[Source text]
* * *
Tocotronic is a German rock band founded in 1993 (see 1993 in music). Similar to Blumfeld or Die Sterne they are considered a part of the Hamburger Schule (Hamburg School) movement. They are influential for bands such as Wir sind Helden.

Tocotronic were signed by L'Age D'Or, a German independent record label situated in Hamburg, in 1994 after quickly gaining popularity in the local scene. Their early style consists of ironic sloganeering ("I want to be part of a youth movement") and almost diary-like songwriting, paired with a lo-fi rock sound with elements of punk rock and grunge. In 1995, they released their debut album Digital ist besser (Digital is better), followed by their second album Nach der verlorenen Zeit (After the Lost Time) only a few months later. Their third album, released in 1996, was the first to hit the German charts. The music became more complex over time, their lyrics less direct, resulting in a sound that was compared to that of Pavement on Tocotronic's 1999 album K.O.O.K. The self-titled "White Album", released in 2002, features dreamlike songs; metaphoric, heavily produced, highly polished, it completes a slow but steady course away from their early works ("eins zu eins ist jetzt vorbei" - "one-to-one is over now").

Despite never being overly commercially successful, Tocotronic have a steady fanbase in Germany and their records are regularly reviewed and acclaimed in mainstream newspapers and music magazines alike.

In July 2007, Tocotronic released their eighth studio album, Kapitulation. Also, around this time, the band announced the end of their working relationship with long-time label L'age D'or, and consequently, Kapitulation was released by Vertigo Berlin, a sublabel of Universal music. Their ninth studio album, "Schall & Wahn", was released in January 2010 and became their first number-one record. Wie Wir Leben Wollen, was released on 25 January 2013 and Tocotronic (commonly known as "Das Rote Album", or "The Red Album") was released on 1 May 2015.
* * *
[Material provided]
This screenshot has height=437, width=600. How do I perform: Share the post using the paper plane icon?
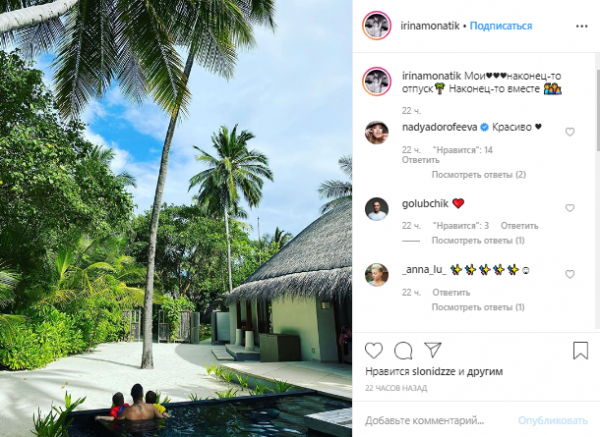(433, 350)
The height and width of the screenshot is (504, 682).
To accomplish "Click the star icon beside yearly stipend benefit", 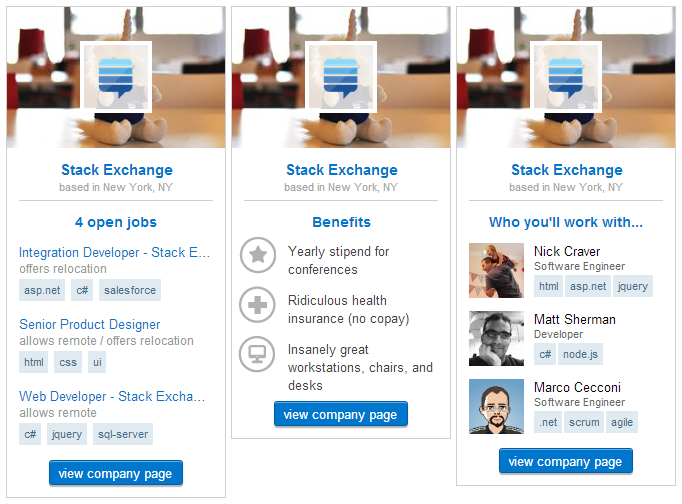I will click(x=258, y=255).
* * *
[What to do]
Continue the text about the band Tocotronic from its last sentence.

[Exercise answer]
The current band members and positions are Jan Müller (bass), Arne Zank (drums), Dirk von Lowtzow (rhythm guitar, vocals), and, since 2004, Rick McPhail (lead guitar, keyboard).

Discography

Studio albums
 1995: Digital ist besser ("Digital Is Better")
 1995: Nach der verlorenen Zeit ("After Lost Time")
 1996: Wir kommen um uns zu beschweren ("We Come to Complain")
 1997: Es ist egal, aber ("It Doesn't Matter, But")
 1999: K.O.O.K.
 1999: K.O.O.K. (English Version)
 2002: Tocotronic
 2005: Pure Vernunft darf niemals siegen ("Pure Reason Must Never Win")
 2007: Kapitulation ("Capitulation")
 2010: Schall und Wahn (literally "Sound and Delusion", Schall und Wahn being the title of the German translation of William Faulkner's The Sound and the Fury) (GER: #1)
 2013: Wie wir leben wollen ("How We Aim to Live")
 2015: Tocotronic (Das rote Album) ("Tocotronic (The Red Album)")
 2018: Die Unendlichkeit ("Infinity")
 2022: Nie wieder Krieg ("No More War")

Best of, live, remixes 
 1998: Live in Roskilde (limited edition of 2222 CDs, mailorder only)
 1998: The Hamburg Years (export only)
 1998: Tocotronic - Tocotronics (VHS/PAL)
 2000: K.O.O.K. - Variationen (remixes done by a number of artists)
 2004: Tocotronic – 10th Anniversary (CD/DVD)
 2005: The Best of Tocotronic (CD/double-CD)
 2008: Kapitulation Live
 2013: >20<

Singles and EPs 
 1994: Meine Freundin und ihr Freund (7"; My girlfriend and her boyfriend)
 1995: Freiburg (live, 7")
 1995: Ich möchte Teil einer Jugendbewegung sein (12"; I want to be part of a youth movement)
 1995: You are quite cool (7")
 1996: Die Welt kann mich nicht mehr verstehen (12"/CD; The world can't understand me anymore)
 1996: Split with Chokebore (7")
 1996: Split with Christoph de Babalon (7")
 1997: Dieses Jahr (12"/CD; This year)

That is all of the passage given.